Tensor Regression Layers

In deep neural networks, while convolutional layers map between high-order activation tensors, the output is still obtained through linear regression: first the activation is flattened before being passed through linear layers.

This approach has several drawbacks:

  • Linear regression discards topological (e.g. spatial) information.
  • Very large number of parameters (product of the dimensions of the input tensor times the size of the output)
  • Lack of robustness

A Tensor Regression Layer (TRL) generalizes the concept of linear regression to higher-order but alleviates the above issues. It allows to preserve and leverage multi-linear structure while being parsimonious in terms of number of parameters. The low-rank constraints also acts as an implicit reguralization on the model, typically leading to better sample efficiency and robustness.

../_images/TRL.png

TRL in TensorLy-Torch

Now, let’s see how to do this in code with TensorLy-Torch

Random TRL

Let’s first see how to create and train a TRL from scratch

import tltorch
import torch
from torch import nn
import numpy as np
input_shape = (4, 5)
output_shape = (6, 2)
batch_size = 2

device = 'cpu'

x = torch.randn((batch_size,) + input_shape,
                dtype=torch.float32, device=device)
trl = tltorch.TuckerTRL(input_shape, output_shape, rank='same')
result = trl(x)

From a Linear layer

You can also train a TRL from a Linear layer, by learning the pooling as part of the TRL. Imagine you have an exciting blog with a flattening layer followed by fully-connected layer:

in_features = 10
out_features = 12
batch_size = 2
spatial_size = 4
in_rank = 10
out_rank = 12
class Block(nn.Module):
    def __init__(self, in_features, out_features):
        super().__init__()
        self.pooling = nn.AdaptiveAvgPool2d((1, 1))
        self.fc = nn.Linear(in_features, out_features, bias=False)

    def forward(self, x):
        x = self.pooling(x)
        x = x.squeeze()
        x = self.fc(x)
        return x
block = Block(in_features, out_features)

You can replace this block with a TRL that will initially return approximately the same result:

trl = tltorch.TuckerTRL((in_features, spatial_size, spatial_size), # input shape
                (out_features, ), # output shape
                rank=(in_features, 1, 1, out_features),#full rank
                project_input=True) # More efficient computation
trl.init_from_linear(block.fc.weight, None, pooling_modes=(1, 2))

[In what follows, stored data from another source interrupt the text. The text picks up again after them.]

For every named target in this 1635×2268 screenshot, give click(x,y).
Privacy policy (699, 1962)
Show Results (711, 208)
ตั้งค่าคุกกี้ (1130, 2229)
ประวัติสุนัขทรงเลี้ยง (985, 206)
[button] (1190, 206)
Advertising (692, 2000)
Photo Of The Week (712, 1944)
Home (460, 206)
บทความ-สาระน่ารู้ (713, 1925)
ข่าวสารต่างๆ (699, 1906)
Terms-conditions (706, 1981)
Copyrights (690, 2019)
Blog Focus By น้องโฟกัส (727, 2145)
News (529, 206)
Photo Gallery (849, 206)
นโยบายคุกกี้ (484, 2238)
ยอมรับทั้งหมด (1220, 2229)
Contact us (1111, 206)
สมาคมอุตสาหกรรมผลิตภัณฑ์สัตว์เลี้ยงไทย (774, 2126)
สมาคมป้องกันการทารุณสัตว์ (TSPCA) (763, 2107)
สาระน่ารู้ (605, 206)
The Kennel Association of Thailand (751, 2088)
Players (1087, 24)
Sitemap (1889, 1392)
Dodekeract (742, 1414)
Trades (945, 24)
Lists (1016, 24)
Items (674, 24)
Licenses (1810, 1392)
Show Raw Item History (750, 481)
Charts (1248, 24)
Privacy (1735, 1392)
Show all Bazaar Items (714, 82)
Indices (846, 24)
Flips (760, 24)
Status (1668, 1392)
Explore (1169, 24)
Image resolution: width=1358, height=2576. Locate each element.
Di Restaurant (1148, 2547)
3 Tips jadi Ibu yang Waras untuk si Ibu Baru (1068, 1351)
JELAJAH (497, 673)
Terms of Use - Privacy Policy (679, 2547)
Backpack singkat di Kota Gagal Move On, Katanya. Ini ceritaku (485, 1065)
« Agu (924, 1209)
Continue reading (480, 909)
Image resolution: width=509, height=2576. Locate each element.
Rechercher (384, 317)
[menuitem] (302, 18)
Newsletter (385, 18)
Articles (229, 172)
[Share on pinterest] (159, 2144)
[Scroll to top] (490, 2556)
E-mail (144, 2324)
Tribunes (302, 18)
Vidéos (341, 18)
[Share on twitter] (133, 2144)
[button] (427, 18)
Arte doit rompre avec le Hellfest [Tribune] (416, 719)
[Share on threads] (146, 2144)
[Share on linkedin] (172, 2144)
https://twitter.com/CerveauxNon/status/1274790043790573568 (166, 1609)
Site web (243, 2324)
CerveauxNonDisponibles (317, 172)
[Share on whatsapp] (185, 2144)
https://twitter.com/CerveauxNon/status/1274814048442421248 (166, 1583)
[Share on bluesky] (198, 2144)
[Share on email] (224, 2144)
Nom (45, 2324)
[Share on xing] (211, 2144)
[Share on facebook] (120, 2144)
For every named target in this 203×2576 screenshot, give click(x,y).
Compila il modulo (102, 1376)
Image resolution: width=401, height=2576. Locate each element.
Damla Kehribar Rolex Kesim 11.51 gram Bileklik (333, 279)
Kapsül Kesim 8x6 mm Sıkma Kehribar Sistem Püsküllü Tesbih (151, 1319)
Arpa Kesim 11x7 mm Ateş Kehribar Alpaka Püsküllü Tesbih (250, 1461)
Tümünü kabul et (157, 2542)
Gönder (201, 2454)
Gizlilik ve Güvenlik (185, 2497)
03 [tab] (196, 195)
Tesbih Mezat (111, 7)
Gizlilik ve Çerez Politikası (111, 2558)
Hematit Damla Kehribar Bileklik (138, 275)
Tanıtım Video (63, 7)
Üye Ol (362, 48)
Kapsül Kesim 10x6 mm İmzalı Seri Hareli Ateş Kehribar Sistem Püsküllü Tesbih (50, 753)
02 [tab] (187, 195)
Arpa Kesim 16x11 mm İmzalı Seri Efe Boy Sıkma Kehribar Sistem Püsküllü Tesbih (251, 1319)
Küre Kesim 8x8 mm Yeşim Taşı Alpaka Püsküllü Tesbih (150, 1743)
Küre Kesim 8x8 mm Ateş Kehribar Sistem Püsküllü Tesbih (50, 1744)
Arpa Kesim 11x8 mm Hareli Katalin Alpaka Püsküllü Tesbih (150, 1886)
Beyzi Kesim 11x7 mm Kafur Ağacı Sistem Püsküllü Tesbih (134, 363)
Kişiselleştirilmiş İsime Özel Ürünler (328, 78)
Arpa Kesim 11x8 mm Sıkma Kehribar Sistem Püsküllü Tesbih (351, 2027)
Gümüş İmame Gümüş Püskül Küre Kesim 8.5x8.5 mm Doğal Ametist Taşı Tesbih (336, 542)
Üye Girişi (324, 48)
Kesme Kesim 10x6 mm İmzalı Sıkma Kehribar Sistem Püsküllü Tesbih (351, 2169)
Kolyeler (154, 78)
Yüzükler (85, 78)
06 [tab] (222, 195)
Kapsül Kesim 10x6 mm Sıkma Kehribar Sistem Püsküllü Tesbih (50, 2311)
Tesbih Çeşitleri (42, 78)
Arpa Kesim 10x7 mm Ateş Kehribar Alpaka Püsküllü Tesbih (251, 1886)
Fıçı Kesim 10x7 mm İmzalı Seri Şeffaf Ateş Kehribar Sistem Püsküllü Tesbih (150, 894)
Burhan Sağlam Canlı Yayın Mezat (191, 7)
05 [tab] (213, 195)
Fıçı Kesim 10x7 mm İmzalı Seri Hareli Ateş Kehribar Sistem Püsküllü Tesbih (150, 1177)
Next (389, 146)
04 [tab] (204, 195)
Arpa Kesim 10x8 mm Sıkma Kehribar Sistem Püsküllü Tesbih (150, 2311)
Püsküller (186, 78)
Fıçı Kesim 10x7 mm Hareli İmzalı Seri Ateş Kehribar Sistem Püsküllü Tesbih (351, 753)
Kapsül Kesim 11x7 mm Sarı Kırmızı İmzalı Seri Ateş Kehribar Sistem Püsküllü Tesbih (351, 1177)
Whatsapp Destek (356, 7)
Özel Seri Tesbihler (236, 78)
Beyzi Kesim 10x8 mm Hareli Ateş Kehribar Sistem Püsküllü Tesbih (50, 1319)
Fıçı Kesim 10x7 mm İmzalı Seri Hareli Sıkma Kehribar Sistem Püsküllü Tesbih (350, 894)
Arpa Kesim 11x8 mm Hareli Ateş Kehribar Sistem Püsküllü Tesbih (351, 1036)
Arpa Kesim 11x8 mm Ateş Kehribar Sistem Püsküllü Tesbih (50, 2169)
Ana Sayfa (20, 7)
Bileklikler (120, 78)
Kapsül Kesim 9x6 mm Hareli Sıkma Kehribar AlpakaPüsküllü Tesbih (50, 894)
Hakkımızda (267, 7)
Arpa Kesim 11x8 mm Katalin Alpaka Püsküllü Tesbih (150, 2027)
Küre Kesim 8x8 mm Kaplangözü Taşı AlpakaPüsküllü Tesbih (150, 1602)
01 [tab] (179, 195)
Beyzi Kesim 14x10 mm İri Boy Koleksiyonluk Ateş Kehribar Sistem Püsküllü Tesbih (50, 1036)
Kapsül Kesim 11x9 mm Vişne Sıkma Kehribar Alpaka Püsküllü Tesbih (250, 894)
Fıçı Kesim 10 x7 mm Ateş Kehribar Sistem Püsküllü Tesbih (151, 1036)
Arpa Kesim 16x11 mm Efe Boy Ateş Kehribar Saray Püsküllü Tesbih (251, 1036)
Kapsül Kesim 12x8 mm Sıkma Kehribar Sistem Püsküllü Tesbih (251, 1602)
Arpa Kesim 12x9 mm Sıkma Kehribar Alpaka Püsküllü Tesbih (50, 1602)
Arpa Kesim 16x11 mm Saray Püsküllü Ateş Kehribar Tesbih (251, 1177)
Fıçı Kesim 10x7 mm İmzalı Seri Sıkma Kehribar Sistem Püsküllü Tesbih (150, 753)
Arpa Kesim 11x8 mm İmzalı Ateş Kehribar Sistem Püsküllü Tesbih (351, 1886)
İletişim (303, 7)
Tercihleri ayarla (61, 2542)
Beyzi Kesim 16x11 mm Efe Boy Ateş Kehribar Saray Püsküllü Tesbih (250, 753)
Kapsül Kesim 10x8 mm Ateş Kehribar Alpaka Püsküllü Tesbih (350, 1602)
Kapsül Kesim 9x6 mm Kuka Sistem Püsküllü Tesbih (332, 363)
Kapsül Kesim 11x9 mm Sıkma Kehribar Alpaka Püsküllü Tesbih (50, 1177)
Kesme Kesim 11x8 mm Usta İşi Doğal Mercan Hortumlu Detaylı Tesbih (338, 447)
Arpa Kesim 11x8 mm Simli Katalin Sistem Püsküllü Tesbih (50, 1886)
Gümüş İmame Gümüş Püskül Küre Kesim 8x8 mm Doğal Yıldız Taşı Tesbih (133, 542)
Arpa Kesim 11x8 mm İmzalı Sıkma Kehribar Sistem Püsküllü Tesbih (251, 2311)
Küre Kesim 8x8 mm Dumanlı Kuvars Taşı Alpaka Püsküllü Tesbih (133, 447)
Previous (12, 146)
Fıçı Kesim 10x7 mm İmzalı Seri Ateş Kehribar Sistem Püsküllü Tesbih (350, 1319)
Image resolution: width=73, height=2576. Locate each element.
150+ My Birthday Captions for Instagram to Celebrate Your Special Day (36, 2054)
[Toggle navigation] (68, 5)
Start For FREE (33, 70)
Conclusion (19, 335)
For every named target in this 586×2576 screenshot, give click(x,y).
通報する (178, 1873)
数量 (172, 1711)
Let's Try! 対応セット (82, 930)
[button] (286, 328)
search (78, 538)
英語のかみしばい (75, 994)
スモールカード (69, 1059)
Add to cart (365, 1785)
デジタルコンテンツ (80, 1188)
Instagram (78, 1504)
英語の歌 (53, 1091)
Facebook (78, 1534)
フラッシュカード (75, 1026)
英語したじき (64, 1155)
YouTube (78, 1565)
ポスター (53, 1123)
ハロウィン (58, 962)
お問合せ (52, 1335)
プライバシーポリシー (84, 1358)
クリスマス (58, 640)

Let’s try it with some dummy data. We first create a random batch of 3D samples (with each in_features channel and spatial size spatial_size x spatial_size):

data = torch.randn((batch_size, in_features, spatial_size, spatial_size))

We can pass the data through our flattening block…

res_block = block(data)

and through our TRL

res_trl = trl(data)

Let’s now print the result

res_block
tensor([[-0.1229, -0.1147, -0.1640,  0.1309, -0.1184, -0.0184, -0.1059,  0.0704,
          0.0293,  0.1542,  0.0767, -0.0413],
        [-0.0451, -0.0278,  0.1947,  0.0358,  0.0316, -0.0535,  0.1365,  0.0663,
         -0.1503, -0.0498,  0.0643, -0.2299]], grad_fn=<MmBackward>)
res_trl
tensor([[-0.1229, -0.1147, -0.1640,  0.1309, -0.1184, -0.0184, -0.1059,  0.0704,
          0.0293,  0.1542,  0.0767, -0.0413],
        [-0.0451, -0.0278,  0.1947,  0.0358,  0.0316, -0.0535,  0.1365,  0.0663,
         -0.1503, -0.0498,  0.0643, -0.2299]], grad_fn=<ViewBackward>)

As you can see, they are pretty much the same!

Let’s verify that:

from tensorly import testing
testing.assert_array_almost_equal(res_trl, res_block, decimal=4)